This visualization of the Sun's Alfvén surface, with regions below the surface shown using a total eclipse image from astronomer Miloslav Druckmüller, and regions above the surface shown in gray. The frothy/fractal shapes come from computer simulations made by PUNCH Co-I Rohit Chhiber, and they show how a given line extending away from the Sun can cross through the Alfvén surface multiple times.
PUNCH is about to get a close look at a “point-of-no-return” zone surrounding the Sun. Charged particles fly away from the Sun in the form of the steady solar wind and bursty coronal mass ejections (CMEs), and most of those particles escape all the way out past the planets of our solar system. Sometimes, though, particles fall back down, but only if they're below the Sun's Alfvén surface --- named after Nobel-Prize-winning physicist Hannes Alfvén. This surface has been theorized since the 1960s, but has only been explored directly since 2021, when NASA's Parker Solar Probe plunged through it for the first time.

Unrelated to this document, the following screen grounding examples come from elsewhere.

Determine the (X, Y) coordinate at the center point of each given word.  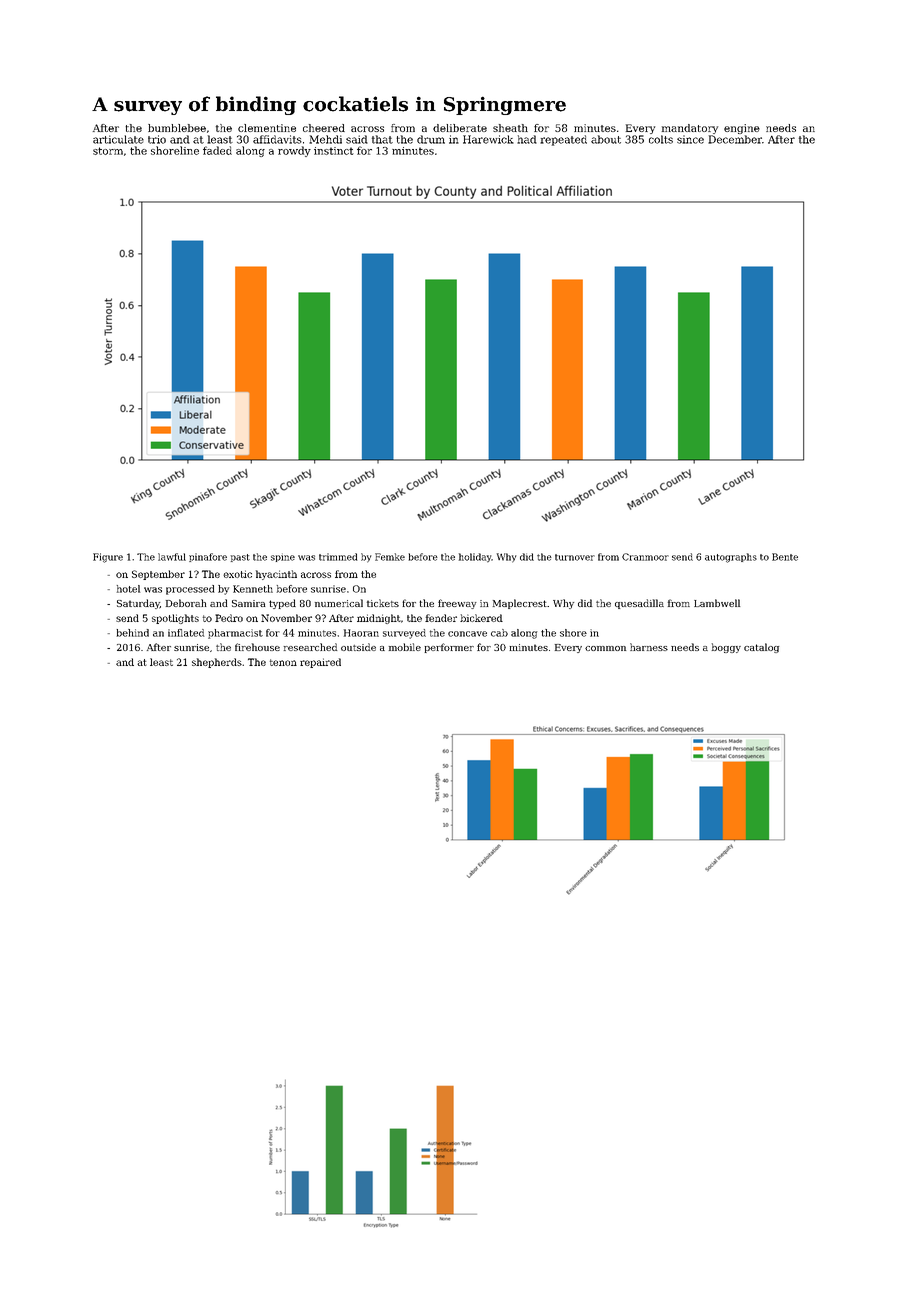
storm (108, 151)
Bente (785, 557)
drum (431, 139)
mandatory (690, 129)
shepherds (217, 663)
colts (661, 139)
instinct (334, 151)
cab (499, 633)
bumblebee (177, 128)
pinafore (208, 557)
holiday (475, 557)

PUNCH will essentially observe this zone 24/7 by measuring the motions of tiny blobs (“leaves in the wind”) that flow down toward the Sun. It will also see whether this surface is relatively smooth, like a bubble, or whether its shape is intermittent and "frothy," as illustrated above. PUNCH. In preparation for these new observations, Co-Investigator Steven Cranmer and colleagues have reviewed the current state of our understanding of the Alfvén surface as our first featured paper from the Solar Physics PUNCH Mission Overview Topical Issue, providing context and guidance for PUNCH we learn about this elusive region of space.